Como é uma fragata da Marinha que tradicionalmente transporta a imagem da santa, Bolsonaro, sem ter sido convidado, usou a prerrogativa de presidente para impor sua presença na embarcação oficial. Mais uma vez os militares aceitaram ser usados com fins políticos por Bolsonaro, como quando o Exército promoveu aquele vexaminoso desfile de tanques fumacentos em Brasília ou aceitou mudar o desfile do 7 de Setembro no Rio para atender ao interesse do presidente, que transformou a solenidade em ato político na Zona Sul do Rio.
Parte dos evangélicos se presta a esse desfrute, pois está envolvida na política partidária. A Igreja Universal tem até um partido político, o Republicanos, presidido por um bispo bom de voto, Marcos Pereira. O Pastor Everaldo continua na ativa, presidindo o PSC e com grande influência na Assembleia de Deus.
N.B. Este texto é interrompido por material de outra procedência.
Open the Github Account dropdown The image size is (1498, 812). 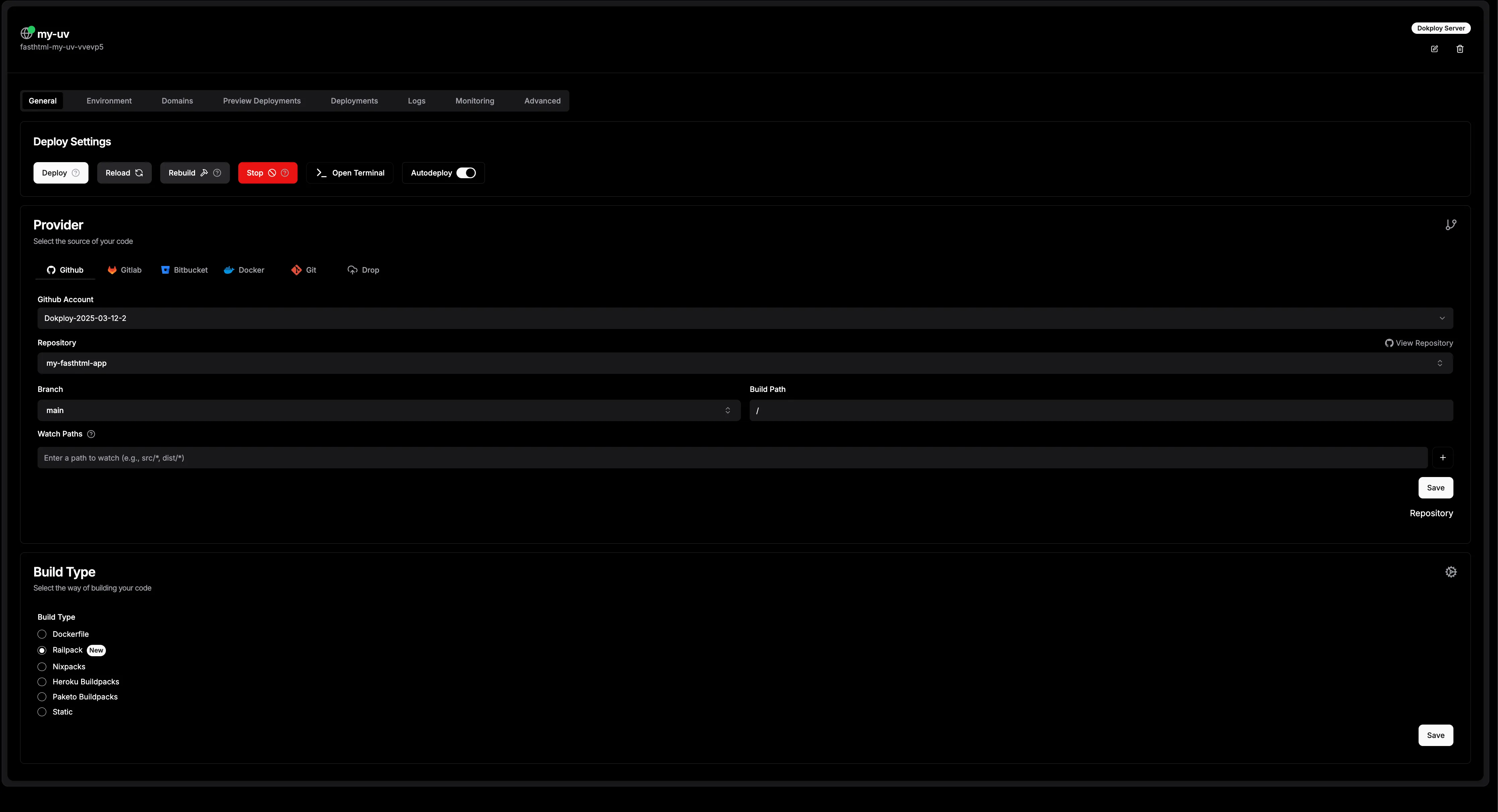pyautogui.click(x=744, y=319)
Nessa guerra religiosa, o ex-presidente Lula, que é católico, está às voltas com uma dúvida fundamental: fazer ou não uma declaração oficial sobre o papel das religiões num eventual futuro governo do PT, que tem sido acusado de pretender fechar templos a exemplo do que já fizeram alguns líderes esquerdistas, como Daniel Ortega na Nicarágua.
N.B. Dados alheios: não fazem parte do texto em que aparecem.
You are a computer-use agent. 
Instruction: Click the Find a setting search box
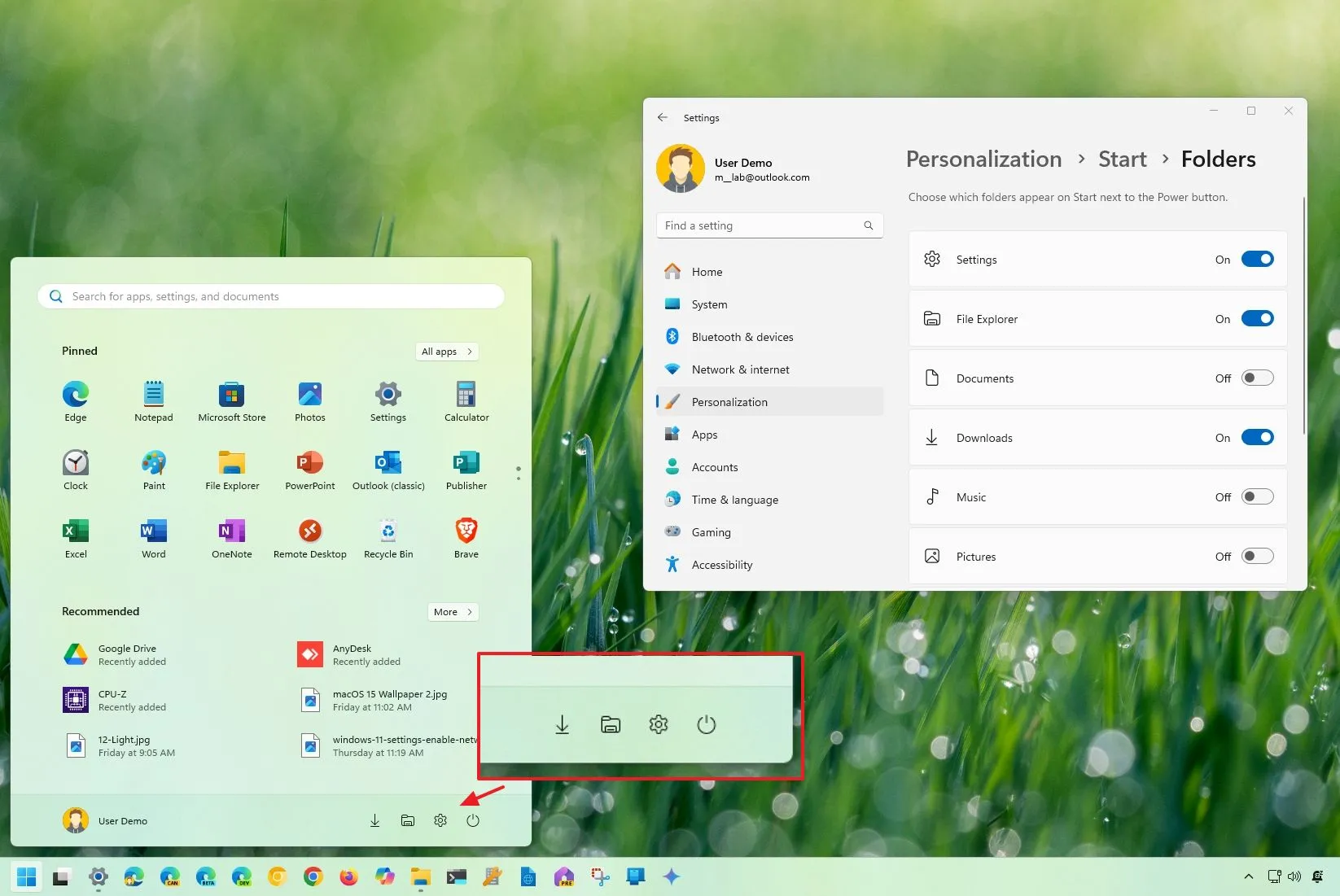pyautogui.click(x=769, y=225)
Ontem circulou uma carta aos católicos a propósito do dia da padroeira do Brasil, Nossa Senhora Aparecida. Lula garante que respeitará a Constituição, que afirma ser 'inviolável a liberdade de consciência e de crença, sendo assegurado o livre exercício dos cultos religiosos e garantida, na formada lei, a proteção aos locais de culto e a suas liturgias'.
. A questão, porém, continua polêmica no interior da campanha petista, tanto que o documento divulgado não é apontado como oficial, embora digam que Lula o aprova. Há quem considere que Lula não deve entrar nessa guerra religiosa, e outros que querem uma carta 'aos cristãos', não apenas aos católicos ou evangélicos.
Bolsonaro trafega nesse espaço religioso sem pudor e retira apoio das presenças em cultos e cerimônias religiosas, pois sempre há quem veja na sua aparição pontos positivos. O que fica disso tudo é o retrocesso em nossa democracia quando líderes populistas se envolvem com a religião. A então presidente Dilma, depois de eleita em 2010, mandou retirar do gabinete do Palácio do Planalto uma Bíblia e um crucifixo, alegando que o Estado brasileiro é laico. No entanto, durante a campanha que a elegeu, foi atrás de votos de católicos e evangélicos, que àquela altura apoiavam Lula.
O que fica disso tudo é o retrocesso em nossa democracia quando líderes populistas se envolvem com a religião.